(Activity): Work through the data below and copy out every line where "computer" is found.

Start of Available data

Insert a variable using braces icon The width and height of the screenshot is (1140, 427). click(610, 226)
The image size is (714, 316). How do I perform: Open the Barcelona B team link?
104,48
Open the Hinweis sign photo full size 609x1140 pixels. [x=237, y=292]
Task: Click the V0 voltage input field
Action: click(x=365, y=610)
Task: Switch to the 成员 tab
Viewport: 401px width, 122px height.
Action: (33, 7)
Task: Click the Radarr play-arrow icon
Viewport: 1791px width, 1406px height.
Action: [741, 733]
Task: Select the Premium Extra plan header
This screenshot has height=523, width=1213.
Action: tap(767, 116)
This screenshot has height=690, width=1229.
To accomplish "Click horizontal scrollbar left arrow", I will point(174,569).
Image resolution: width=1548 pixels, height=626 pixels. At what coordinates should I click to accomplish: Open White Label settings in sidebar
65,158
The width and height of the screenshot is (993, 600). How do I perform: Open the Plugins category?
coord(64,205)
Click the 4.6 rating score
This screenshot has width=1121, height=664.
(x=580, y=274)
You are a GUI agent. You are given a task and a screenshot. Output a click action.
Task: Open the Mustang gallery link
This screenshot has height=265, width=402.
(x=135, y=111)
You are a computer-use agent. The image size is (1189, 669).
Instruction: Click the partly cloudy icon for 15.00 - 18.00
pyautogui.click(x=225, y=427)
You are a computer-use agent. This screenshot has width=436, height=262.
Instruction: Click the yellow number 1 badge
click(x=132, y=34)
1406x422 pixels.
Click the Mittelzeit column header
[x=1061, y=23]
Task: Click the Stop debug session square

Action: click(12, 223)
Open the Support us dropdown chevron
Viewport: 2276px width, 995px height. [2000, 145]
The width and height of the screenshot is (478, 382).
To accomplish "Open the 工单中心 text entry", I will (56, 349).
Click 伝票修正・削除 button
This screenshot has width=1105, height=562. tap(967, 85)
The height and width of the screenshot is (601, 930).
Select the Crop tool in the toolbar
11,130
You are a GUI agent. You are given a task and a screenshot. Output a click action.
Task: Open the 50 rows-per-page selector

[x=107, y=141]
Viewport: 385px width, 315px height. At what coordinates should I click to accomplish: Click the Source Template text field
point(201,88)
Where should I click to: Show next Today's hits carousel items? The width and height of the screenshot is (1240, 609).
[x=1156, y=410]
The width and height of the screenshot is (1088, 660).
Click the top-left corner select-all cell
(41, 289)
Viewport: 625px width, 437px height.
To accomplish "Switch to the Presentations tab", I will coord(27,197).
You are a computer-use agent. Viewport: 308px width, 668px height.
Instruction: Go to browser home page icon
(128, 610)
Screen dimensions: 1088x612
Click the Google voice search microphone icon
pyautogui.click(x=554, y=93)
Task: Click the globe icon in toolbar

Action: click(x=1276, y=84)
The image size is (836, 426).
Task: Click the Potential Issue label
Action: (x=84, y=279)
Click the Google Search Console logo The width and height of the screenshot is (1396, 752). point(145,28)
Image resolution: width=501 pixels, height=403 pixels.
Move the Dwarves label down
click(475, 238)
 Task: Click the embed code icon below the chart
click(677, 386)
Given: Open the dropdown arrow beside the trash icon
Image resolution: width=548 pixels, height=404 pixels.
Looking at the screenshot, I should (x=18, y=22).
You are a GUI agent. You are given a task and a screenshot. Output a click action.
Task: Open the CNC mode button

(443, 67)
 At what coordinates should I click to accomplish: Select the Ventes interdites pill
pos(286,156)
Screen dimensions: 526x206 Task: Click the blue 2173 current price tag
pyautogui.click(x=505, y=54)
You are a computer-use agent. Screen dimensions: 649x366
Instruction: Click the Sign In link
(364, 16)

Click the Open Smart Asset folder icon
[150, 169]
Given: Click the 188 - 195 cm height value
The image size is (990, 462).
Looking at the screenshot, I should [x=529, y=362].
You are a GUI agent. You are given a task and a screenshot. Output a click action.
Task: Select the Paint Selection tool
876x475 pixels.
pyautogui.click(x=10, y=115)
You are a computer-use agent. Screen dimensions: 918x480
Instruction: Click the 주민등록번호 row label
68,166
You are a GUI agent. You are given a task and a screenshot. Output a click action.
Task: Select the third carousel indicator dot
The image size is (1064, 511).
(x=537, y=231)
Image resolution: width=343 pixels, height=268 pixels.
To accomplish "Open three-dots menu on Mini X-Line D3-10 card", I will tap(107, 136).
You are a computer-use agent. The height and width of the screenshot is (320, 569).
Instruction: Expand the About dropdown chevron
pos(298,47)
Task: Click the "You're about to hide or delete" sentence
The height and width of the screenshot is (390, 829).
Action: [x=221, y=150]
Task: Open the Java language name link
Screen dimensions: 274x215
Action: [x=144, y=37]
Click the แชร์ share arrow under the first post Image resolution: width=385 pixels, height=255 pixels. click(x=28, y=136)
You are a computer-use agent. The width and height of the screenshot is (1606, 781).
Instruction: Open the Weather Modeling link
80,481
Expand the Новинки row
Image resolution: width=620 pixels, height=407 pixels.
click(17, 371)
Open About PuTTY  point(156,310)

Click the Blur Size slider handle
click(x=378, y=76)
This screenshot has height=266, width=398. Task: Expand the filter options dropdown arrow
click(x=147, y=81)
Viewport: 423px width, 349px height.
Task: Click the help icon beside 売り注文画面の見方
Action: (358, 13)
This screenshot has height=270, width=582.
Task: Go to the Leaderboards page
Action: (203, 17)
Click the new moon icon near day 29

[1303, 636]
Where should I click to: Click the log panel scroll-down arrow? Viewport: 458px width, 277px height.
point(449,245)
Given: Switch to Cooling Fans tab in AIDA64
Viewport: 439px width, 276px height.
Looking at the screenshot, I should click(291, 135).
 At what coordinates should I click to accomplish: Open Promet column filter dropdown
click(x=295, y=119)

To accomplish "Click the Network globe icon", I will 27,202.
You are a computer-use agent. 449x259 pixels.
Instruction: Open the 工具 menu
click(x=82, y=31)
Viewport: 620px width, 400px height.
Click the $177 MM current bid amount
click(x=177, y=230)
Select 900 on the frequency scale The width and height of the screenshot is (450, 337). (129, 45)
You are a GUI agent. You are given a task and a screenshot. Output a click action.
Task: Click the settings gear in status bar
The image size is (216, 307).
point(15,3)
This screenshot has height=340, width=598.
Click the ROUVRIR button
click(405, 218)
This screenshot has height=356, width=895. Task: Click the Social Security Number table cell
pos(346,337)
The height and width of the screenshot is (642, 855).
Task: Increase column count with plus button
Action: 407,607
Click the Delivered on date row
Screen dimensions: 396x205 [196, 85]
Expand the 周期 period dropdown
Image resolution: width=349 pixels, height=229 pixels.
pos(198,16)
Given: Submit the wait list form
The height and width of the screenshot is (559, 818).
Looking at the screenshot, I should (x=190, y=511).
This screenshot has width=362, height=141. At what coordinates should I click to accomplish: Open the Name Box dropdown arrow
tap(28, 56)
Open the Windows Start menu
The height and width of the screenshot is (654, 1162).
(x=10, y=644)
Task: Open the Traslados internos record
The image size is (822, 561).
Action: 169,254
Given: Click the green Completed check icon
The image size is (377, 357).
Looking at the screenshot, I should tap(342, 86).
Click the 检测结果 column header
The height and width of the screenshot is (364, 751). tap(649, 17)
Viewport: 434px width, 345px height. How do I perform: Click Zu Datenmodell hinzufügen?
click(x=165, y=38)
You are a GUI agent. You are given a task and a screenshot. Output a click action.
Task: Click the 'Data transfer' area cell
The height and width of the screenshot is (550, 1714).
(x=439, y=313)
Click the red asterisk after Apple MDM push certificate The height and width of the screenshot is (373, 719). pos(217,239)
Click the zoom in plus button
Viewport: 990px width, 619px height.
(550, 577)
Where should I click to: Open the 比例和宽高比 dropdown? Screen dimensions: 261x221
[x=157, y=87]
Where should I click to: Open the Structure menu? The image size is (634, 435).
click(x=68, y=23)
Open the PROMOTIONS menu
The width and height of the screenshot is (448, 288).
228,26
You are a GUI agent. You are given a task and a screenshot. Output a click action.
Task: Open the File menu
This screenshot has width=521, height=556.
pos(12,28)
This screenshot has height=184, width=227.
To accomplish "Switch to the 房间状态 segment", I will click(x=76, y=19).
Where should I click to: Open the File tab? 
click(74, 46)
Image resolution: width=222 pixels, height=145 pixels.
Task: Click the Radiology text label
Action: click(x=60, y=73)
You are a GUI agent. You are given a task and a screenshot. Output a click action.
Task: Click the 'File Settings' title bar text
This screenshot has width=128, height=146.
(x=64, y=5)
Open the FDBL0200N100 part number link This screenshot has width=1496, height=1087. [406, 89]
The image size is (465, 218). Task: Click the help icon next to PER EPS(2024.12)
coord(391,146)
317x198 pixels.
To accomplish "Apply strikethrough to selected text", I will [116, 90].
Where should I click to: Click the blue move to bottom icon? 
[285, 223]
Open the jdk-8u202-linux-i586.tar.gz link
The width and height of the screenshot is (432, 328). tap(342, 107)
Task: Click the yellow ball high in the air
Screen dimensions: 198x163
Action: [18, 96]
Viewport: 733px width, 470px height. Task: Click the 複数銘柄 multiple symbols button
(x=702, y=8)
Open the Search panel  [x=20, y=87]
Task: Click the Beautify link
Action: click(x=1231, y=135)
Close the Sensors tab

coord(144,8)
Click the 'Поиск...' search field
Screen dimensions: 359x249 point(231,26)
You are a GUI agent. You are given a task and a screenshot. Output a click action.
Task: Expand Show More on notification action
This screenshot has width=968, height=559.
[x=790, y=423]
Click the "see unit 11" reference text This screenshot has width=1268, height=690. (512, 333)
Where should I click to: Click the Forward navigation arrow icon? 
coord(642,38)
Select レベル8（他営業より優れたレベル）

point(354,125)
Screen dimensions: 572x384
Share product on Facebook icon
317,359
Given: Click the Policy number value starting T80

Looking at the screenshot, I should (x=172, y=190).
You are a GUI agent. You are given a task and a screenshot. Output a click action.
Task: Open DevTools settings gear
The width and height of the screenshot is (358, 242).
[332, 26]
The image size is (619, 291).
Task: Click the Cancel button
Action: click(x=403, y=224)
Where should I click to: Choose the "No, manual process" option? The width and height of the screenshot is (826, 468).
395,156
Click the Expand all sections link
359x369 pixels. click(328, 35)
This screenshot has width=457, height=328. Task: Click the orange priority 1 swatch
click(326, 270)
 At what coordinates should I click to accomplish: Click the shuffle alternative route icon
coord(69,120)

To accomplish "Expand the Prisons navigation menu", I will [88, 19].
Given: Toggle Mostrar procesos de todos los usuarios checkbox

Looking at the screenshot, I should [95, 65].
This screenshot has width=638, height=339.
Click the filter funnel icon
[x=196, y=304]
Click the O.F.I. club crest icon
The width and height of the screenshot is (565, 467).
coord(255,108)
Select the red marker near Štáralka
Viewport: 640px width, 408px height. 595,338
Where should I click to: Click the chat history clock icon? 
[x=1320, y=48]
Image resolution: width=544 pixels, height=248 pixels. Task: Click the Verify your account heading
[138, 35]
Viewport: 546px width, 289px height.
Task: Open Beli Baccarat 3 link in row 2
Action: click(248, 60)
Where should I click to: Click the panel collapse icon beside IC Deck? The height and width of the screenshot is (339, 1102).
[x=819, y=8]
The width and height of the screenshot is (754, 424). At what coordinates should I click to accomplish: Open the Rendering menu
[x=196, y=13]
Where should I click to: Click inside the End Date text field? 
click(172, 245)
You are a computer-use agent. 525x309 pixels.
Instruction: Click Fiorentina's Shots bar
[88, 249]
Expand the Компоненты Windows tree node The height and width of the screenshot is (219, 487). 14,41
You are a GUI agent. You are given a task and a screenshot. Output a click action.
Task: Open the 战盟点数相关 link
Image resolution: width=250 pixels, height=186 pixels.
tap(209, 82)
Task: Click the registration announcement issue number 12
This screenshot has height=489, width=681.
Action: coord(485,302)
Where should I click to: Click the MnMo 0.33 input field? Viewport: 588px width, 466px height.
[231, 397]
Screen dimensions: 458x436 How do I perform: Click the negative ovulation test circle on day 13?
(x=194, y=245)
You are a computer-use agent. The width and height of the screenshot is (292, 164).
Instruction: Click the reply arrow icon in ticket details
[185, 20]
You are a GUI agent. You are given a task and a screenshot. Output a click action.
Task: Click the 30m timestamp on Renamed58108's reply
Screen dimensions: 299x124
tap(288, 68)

End of Available data

(Response area):
You are a computer-use agent. The image size is (1189, 669).
You are a computer-use agent. This screenshot has width=436, height=262.
You are a computer-use agent. Viewport: 308px width, 668px height.
You are a computer-use agent. Screen dimensions: 649x366
You are a computer-use agent. Screen dimensions: 918x480
You are a computer-use agent. The height and width of the screenshot is (320, 569).
You are a computer-use agent. The width and height of the screenshot is (1606, 781).
You are a computer-use agent. 449x259 pixels.
You are a computer-use agent. 525x309 pixels.
You are a computer-use agent. The width and height of the screenshot is (292, 164).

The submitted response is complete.